How to Remove Ink Stains From Leather: 2 Effective Methods
Ink stains can be tough to remove from any fabric, but leather presents unique challenges that require more delicate care. Leather is porous, allowing stains to penetrate deep into the hide, and ink is made of dye and oil, making it particularly stubborn.
However, there are at-home stain removal methods you can use with products you likely already have in your cupboard. Read on to see how to get the best results when getting ink out of leather sofas, chairs, car seats, and more.
Before You Begin
It's important to know what type and grade of leather you are working with to remove ink stains safely. Some leather pieces are not dye stable. Others have protective coatings that can be damaged by stain removal methods.
- Aniline: Aniline leather is a full-grained hide that has been treated with the chemical aniline. It is prized for the ability to see the pores and imperfections on the hide. Aniline leather is exceptionally soft, but it does not have a protective coating preventing the finish from being stained.
- Semi-aniline: Processed with a thicker protective coating than aniline, semi-aniline is more resistant to stains, more durable, and less expensive than aniline.
- Pigmented or Protected: The natural leather is coated with a polymer that contains dye pigments to create the most durable, scuff-resistant, and least susceptible to stains type of leather for furniture.
|Stain Type||Dye, oil, or resin-based|
|Detergent Type||Rubbing alcohol, leather conditioner|
|Water Temperature||Warm to cool|
What You'll Need
Equipment / Tools
- 1 absorbent white cloth
- 1 sink or large bowl
- 1 bottle isopropyl (rubbing) alcohol
- 1 box cotton swabs
- 1 container leather conditioner
How to Remove Ink Stains From Leather
This ink-removal technique works well on furniture, from sofas and chairs to car seats.
You should not use these ink stain removal practices on nubuck or suede leather. Call a professional upholstery cleaner or take the garment to a dry cleaner that specializes in their care.
Test the Leather
Dampen a cotton swab or white cotton cloth with rubbing alcohol. dab the swab on the leather in an inconspicuous area, such as in the interior seam or hem, to be sure the alcohol does not damage or discolor the material. Don’t use a colored cloth because it can transfer dye to light-colored leather.
Dab the Stain
Dip a fresh cotton swab or white cloth in the alcohol. Working from the outside inward to prevent the stain from spreading, gently dab the stain. Replace the swab or cloth as you see the ink being extracted to avoid re-staining the garment. Continue to blot gently until the ink is gone.
Air-Dry and Condition the Leather
When there are no more traces of ink, treat the garment with a leather conditioner to help it remain supple and smooth. Allow the treated section of leather to air-dry after or between treatments. If you're treating your car's leather seats, you can open the doors of your car in a closed garage to increase air circulation.
Additional Tips for Removing Ink Stains from Leather
- Don't wait too long to remove the stains. Try to remove the ink while it is still wet.

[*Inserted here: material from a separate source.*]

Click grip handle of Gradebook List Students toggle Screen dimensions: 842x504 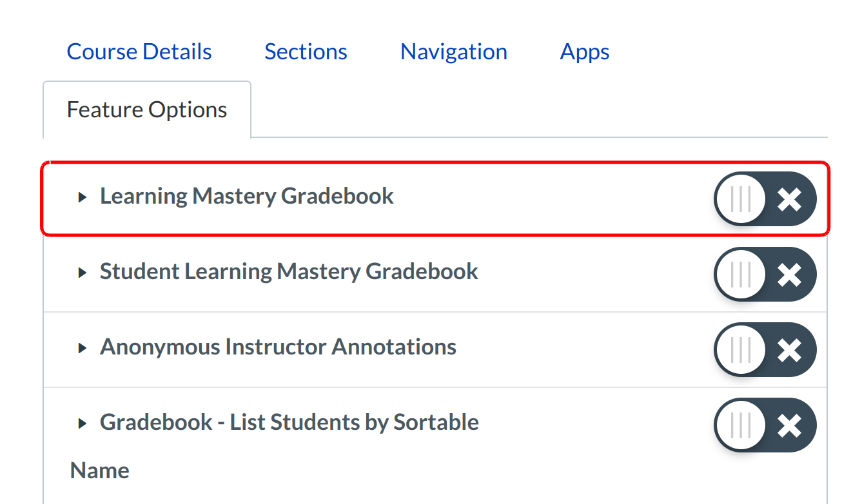(740, 425)
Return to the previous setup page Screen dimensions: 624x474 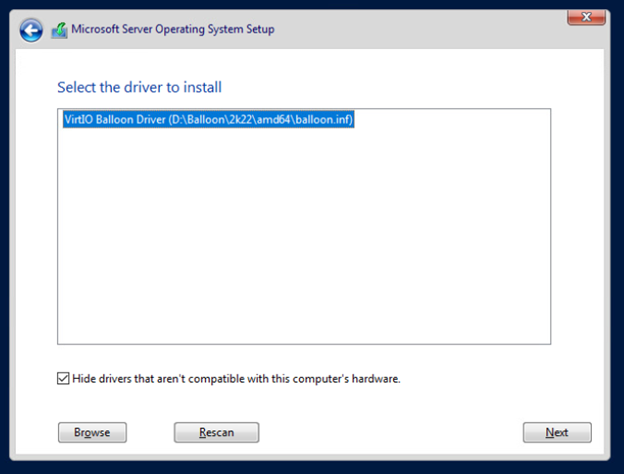[x=31, y=30]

- Don't make the problem worse by spreading the ink. Work from the outside edges toward the center.
- Don't scrub. Many leather goods are thin and scrubbing can create a hole or a loss of color.
- Don't give up. Older or dried stains will be harder to remove, you might need to repeat the cleaning process several times before the stain disappears.
- Don't use hairspray. Most hairsprays contain ingredients that can cause spotting on leather.
- Don't use a colored towel or cloth to treat the stain. The alcohol may cause the dye on the towel to transfer to the leather.
- You can substitute gin or vodka for rubbing alcohol. Don't use colored liquor!